Em Seberi, Aexandre e Janyne ficaram hospedados no centro de formação da Cooperbio, cooperativa camponesa formada por famílias que compõem a base do movimento. Ali conheceram experimentos voltados a fomentar a produção do campesinato, como os bioinsumos destinados ao cultivo agroecológico, bem como as iniciativas de certificação participativa que viabilizam a inserção da produção das famílias camponesas em ambientes ampliados de comercialização de produtos orgânicos.

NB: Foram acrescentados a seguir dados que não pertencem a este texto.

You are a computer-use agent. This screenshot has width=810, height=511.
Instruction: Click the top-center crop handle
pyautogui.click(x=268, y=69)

Um histórico das ações desenvolvidas a partir deste local foi apresentado aos convidados, bem como os números do projeto “Alimergia”, executado ao longo de quatro anos e recentemente concluído, através de edital do programa Petrobrás Ambiental, que viabilizou entre outros destaques, a implantação de 379 áreas no sistema de agroflorestas que totalizam cerca de 500 hectares recuperados com o plantio de aproximadamente de 400 mil mudas de árvores frutíferas, madeiráveis e melíferas.

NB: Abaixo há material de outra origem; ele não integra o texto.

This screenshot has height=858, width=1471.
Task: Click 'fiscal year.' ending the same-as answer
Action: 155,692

Em Cristal do Sul foi organizada uma visita à unidade produtiva da família Prado Martins, com partilha de café da manhã composto por alimentos produzidos pelos próprios camponeses.  O destaque ficou por conta do bate-papo que se estendeu por toda a manhã, enquanto caminhavam pela agrofloresta em formação que é mantida pela família. “Nós queremos que esse pedaço de terra sirva para a coletividade, que as pessoas possam vir aqui compartilhar conhecimento, aprender e ensinar, que possam encontrar boas energias e renovar a força para seguir acreditando que um outro modelo de sociedade é possível de ser construído”, explicou o professor Adilson do Prado Martins, que divide seu tempo entre as aulas de história e filosofia na rede estadual e os trabalhos de produção e manejo da unidade produtiva.

No município de Vicente Dutra, onde o grupo visitou a família Gonçalvez, puderam presenciar o testemunho vivo da atuação do camponês quando se estabelece e promove a intervenção no solo devastado pelos monocultivos promovidos pelo agronegócio, recuperando a biodiversidade e devolvendo a vida com o saber e as técnicas acumulados ao longo de centenas de anos de convívio entre o campesinato e a terra que o acolhe. “Quando viemos para cá nos disseram que íamos passar fome, que nada poderia dar certo porque o solo estava morto pelas queimadas e pela aplicação excessiva de venenos, mas nós fomos trabalhando e recuperando o solo, fomos utilizando as técnicas da agroecologia que o professor Sebastião Pinheiro nos ensinou e aos poucos a vida foi ressurgindo e hoje é isso aí que vocês estão vendo”, comenta Ibanez Gonçalves, camponês de sorriso aberto e orgulho justificado pelo pedaço de chão que hoje verte vida por todos os cantos.

– Resistir é necessário, a gente vive em uma grande máquina em que o combustível são seres humanos e a agente precisa tentar parar isso -, comentou Alexandre, em uma das entrevistas concedidas durante a agenda, para a jornalista Cláudia Weimann. “Precisamos fazer com que essa roda gire para o outro lado, repensar nossos valores, o nosso individualismo, pensar mais no outro, olhar mais para o grupo do que para nós mesmos”, acrescentou. “ Resistir é fundamental. Não existe isenção. O sistema é injusto. Por isso precisamos marcar presença, entender e escolher um lado”, concluiu.

Antes de se despedir, Alexandre e Janyne foram presenteados com símbolos do movimento, bandeira e publicações que relatam o sucesso das experiências desenvolvidas no centro de formação, além de produtos certificados. Em contrapartida, deixaram uma coleção de dez livros do Armandinho autografados para a biblioteca da Cooperbio e uma caixa de exemplares para serem comercializados e viabilizar fomento aos projetos da cooperativa.

– Foi uma honra recebê-los em Seberi, acompanha-los aqui na região, apresentar nossa cooperativa e também uma mostra do que os camponeses que formam a base do MPA estão construindo aqui no RS e pelo Brasil afora -, explicou Débora Varolli, dirigente da coordenação nacional do movimento, que citou o quanto o discurso contestador expresso pelo personagem é apropriado para provocar diálogos, debates e reflexões em meios onde muitas vezes a militância social não consegue entrar. “Contem conosco, estamos juntos e precisamos andar cada vez mais próximos”, afirmou Alexandre ao deixar a sede da Cooperbio para retomar o caminho de volta para Florianópolis.